Abivertinib is a novel small molecule tyrosine kinase inhibitor (TKI) that selectively targets both mutant forms of the epidermal growth factor receptor (EGFR) and Bruton's tyrosine kinase (BTK).

In terms of its mechanism of action, abivertinib irreversibly binds to the BTK receptor, preventing the phosphorylation of the receptor. Due to this effect, it has shown potent immunomodulatory activities in vitro by inhibiting key pro-inflammatory cytokine production, including IL-1beta, IL-6 and TNF-alpha.

These cytokines are associated with cytokine release syndrome (CRS) or cytokine storm and COVID-19 disease progression with poor outcomes in patients with acute respiratory distress syndrome (ARDS).

This Phase 2 trial will be titled, Double Blinded, Randomized Study of the Efficacy and Safety of STI-5656 (Abivertinib Maleate) With Standard of Care Versus Standard of Care in Subjects Hospitalized With COVID-19 (NCT04440007).

This will be a US-based trial and conducted in medical centers within the country.

Abivertinib has already been studied in over 600 patients internationally in various oncologic indications, including one registration trial in non-small cell lung cancer. Most treatment-related adverse events (AEs) were grade 1 or 2, the most common of which were transaminase elevations and diarrhea, which are generally considered common for TKIs. Other common treatment-related AEs included anemia, neutropenia and thrombocytopenia, each of which are generally considered typical AEs with long-term use of TKIs. No unexpected AEs were reported.

Abivertinib was developed by ACEA Therapeutics. The compound is currently under review by the China Food and Drug Administration (CFDA) for the treatment of patients with non-small cell lung cancer (NSCLC) containing the EGFR T790M mutation. Along with this compound and other R & D initiatives, ACEA has established drug manufacturing in China to support its long-term growth.

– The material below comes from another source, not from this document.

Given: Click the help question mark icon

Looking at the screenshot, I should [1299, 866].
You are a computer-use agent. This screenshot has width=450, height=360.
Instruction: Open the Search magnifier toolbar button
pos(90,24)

ACEA has partnered with San Diego-based Sorrento Therapeutics, which is a clinical stage, antibody-centric, biopharmaceutical company developing new therapies to treat cancers and potential antiviral therapies and vaccines against coronaviruses.

Back in May, Sorrento announced that it had entered into a binding term sheet for an exclusive license to ACEA's abivertinib across all indications for all territories outside of China. The parties have since entered into an exclusive license agreement.